I think New Game Plus might have just been a way to showcase the most complicated effect to code (Spinner). I’m guessing the tiles were all vector shapes so it would rotate nicely, which is why there was “interference” in the hand-drawn areas.
At the end cutscene in Plus, you can use the spinner to rotate all the areas Naya teleports through, as long as they don’t have “interference”. This makes me think that they were playable puzzle levels which needed even more special coding to be realized, and maybe that cutscene was just a way to showcase unfinished work? I’m going to have to sleep on this story, because I think it’s reaching meta-levels of depth.

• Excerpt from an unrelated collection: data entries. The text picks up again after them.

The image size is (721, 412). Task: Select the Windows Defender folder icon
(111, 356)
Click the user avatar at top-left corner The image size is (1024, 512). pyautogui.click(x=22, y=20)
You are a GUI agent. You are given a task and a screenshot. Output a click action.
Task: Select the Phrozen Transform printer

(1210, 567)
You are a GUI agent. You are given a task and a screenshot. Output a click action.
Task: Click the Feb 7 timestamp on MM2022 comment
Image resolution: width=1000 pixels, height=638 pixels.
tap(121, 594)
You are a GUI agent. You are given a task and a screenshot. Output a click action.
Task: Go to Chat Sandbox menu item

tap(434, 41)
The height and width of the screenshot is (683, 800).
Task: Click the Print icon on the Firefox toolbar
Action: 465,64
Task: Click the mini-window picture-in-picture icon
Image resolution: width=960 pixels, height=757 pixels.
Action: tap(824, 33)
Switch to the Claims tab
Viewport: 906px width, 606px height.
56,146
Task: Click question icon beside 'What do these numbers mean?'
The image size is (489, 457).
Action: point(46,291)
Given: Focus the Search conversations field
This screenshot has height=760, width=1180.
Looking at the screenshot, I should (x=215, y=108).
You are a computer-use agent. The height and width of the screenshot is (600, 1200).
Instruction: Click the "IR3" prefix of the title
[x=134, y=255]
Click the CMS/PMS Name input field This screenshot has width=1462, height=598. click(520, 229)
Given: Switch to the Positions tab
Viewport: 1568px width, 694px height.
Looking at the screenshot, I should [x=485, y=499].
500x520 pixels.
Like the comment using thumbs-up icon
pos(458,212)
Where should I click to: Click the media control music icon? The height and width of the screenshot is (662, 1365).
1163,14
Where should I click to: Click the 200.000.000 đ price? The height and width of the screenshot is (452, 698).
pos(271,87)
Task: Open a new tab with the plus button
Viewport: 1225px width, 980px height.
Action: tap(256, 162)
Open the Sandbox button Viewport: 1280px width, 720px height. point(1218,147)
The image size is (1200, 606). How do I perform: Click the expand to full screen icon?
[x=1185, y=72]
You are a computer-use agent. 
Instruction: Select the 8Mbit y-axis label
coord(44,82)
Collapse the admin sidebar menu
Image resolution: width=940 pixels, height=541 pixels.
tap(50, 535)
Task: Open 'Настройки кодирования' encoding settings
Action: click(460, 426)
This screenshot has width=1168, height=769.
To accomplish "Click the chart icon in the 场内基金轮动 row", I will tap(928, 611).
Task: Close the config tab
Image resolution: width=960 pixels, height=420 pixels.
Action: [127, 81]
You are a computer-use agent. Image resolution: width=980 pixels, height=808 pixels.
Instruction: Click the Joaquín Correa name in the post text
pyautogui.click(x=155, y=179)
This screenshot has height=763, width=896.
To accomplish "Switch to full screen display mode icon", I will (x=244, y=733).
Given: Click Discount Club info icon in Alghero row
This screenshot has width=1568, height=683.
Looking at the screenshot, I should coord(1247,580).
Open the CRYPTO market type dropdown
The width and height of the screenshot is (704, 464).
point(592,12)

Damn, that was one mind-blowing experience. I especially like the final world where you inserted a new thing in every level. Really good game.
Thanks Terry for filling the Phil-Fish-sized hole in my heart. You managed to exceed my high expectations with nayas. I especialy loved playing new game plus and seeing how the levels “realy” looked like.
One thing confused me. A friend of mine played the game and got stuck on a level I didn’t know. Are the levels in the last world chosen randomly? Is this maybe what you see in the end-cutscene, the levels you didn’t get in that playthrough?
atomizer: Your second “bug” is not a bug. That is the level which on the first play through you used spin – so the game makes you use scanner to avoid having a repeat level. The text though should say scanner…
Also, is it just me, or is New Game Plus easier than the initial playthrough (or is that just because I’ve subconsciously memorized most of the game’s layouts?)?
That ending kind of frustrated me… it feels like a cop-out, honestly. But the game itself was sweet. Thanks for making it!